Please format the data as a numbered list, starting with the line containing "Where should I" and going on through the end of the data, with blank lines and pictures left out.
____ Record list
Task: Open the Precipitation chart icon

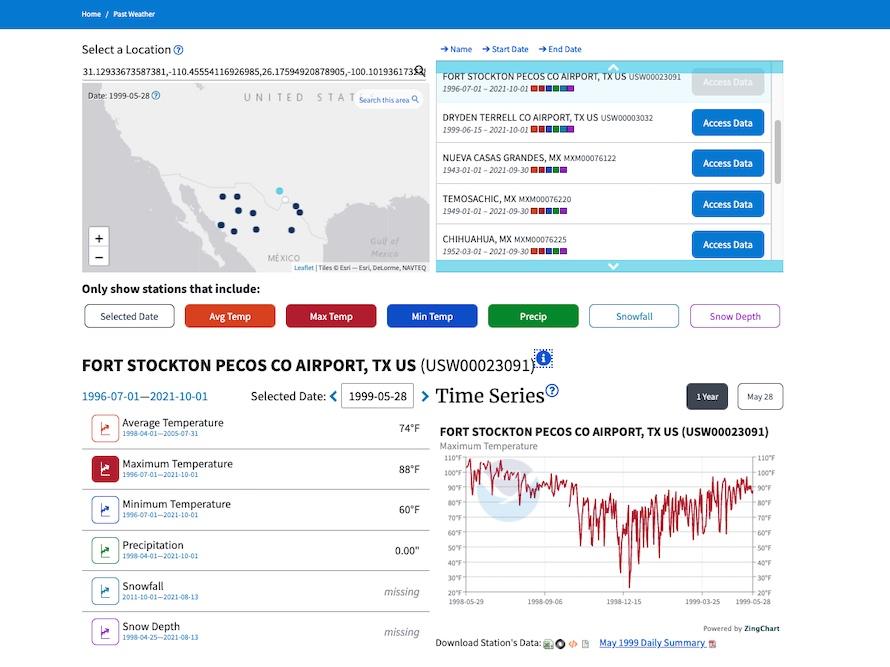Action: (x=104, y=551)
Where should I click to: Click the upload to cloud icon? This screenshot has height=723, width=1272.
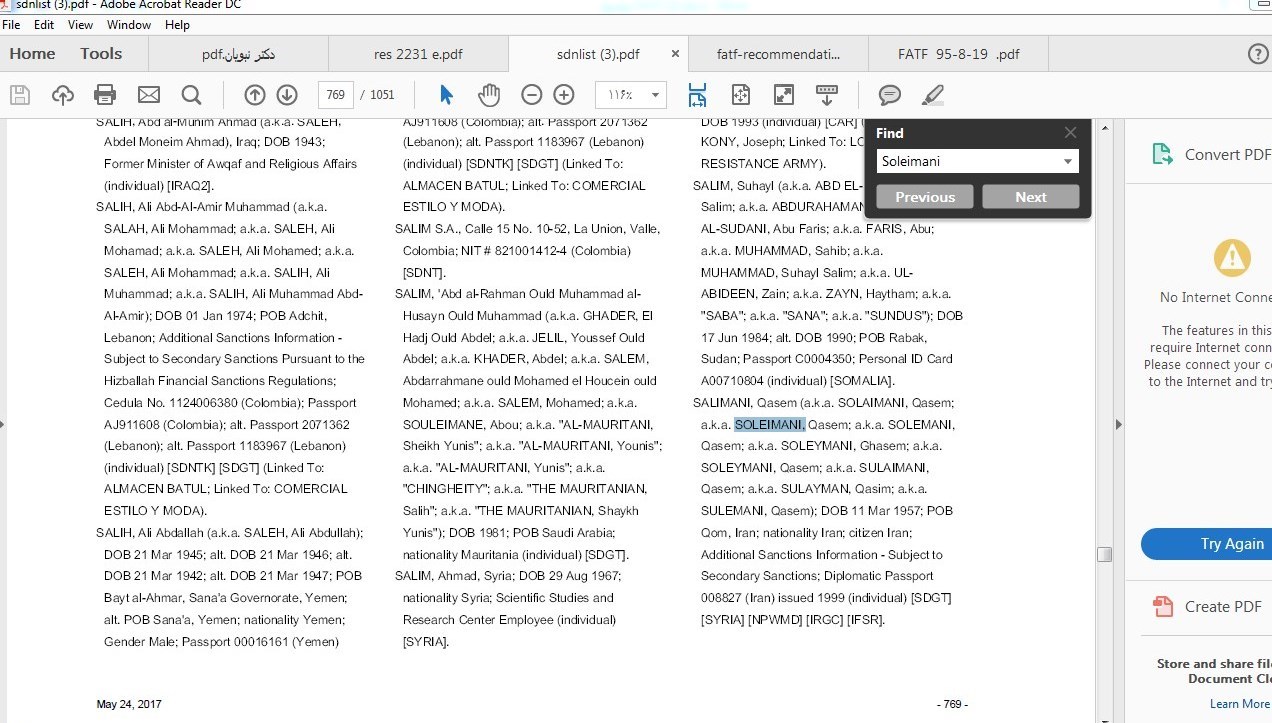point(63,95)
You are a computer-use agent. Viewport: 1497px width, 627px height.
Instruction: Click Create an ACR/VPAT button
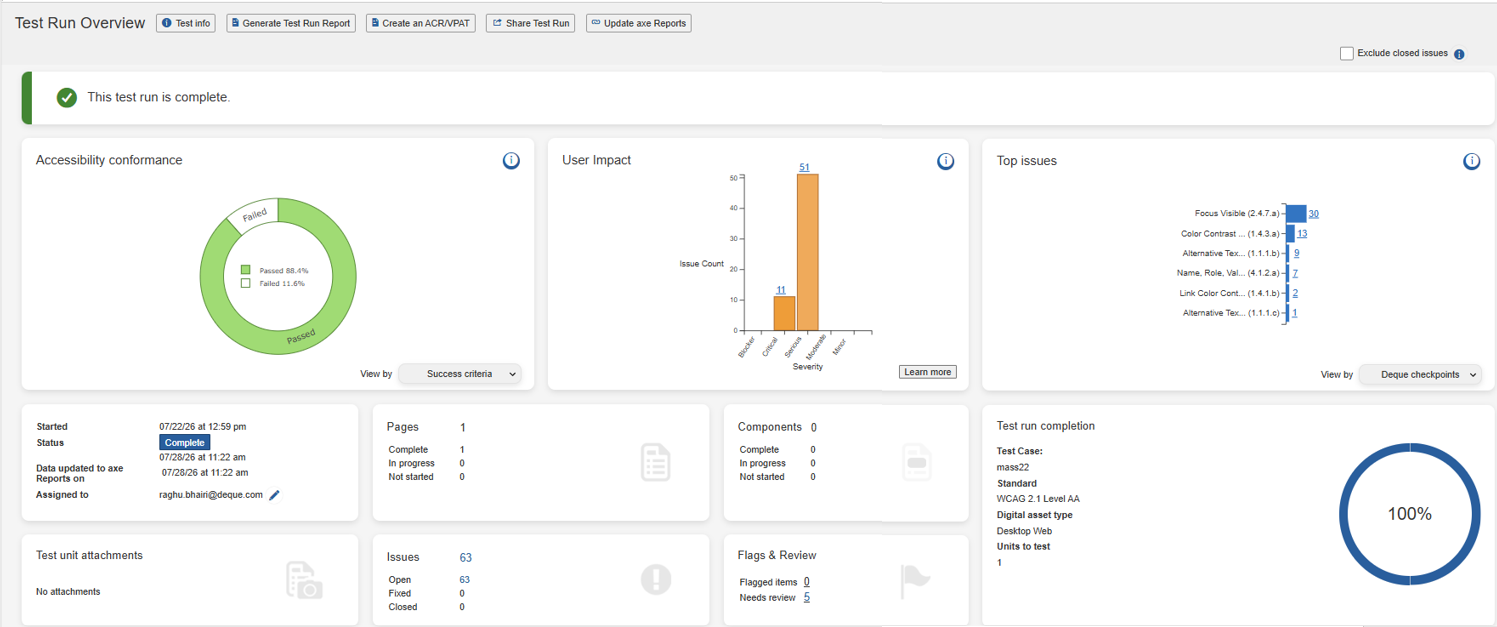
________
• The answer:
1. Where should I click to: Click the upload to cloud icon? This screenshot has height=723, width=1272.
2. point(63,95)
3. You are a computer-use agent. Viewport: 1497px width, 627px height.
4. Instruction: Click Create an ACR/VPAT button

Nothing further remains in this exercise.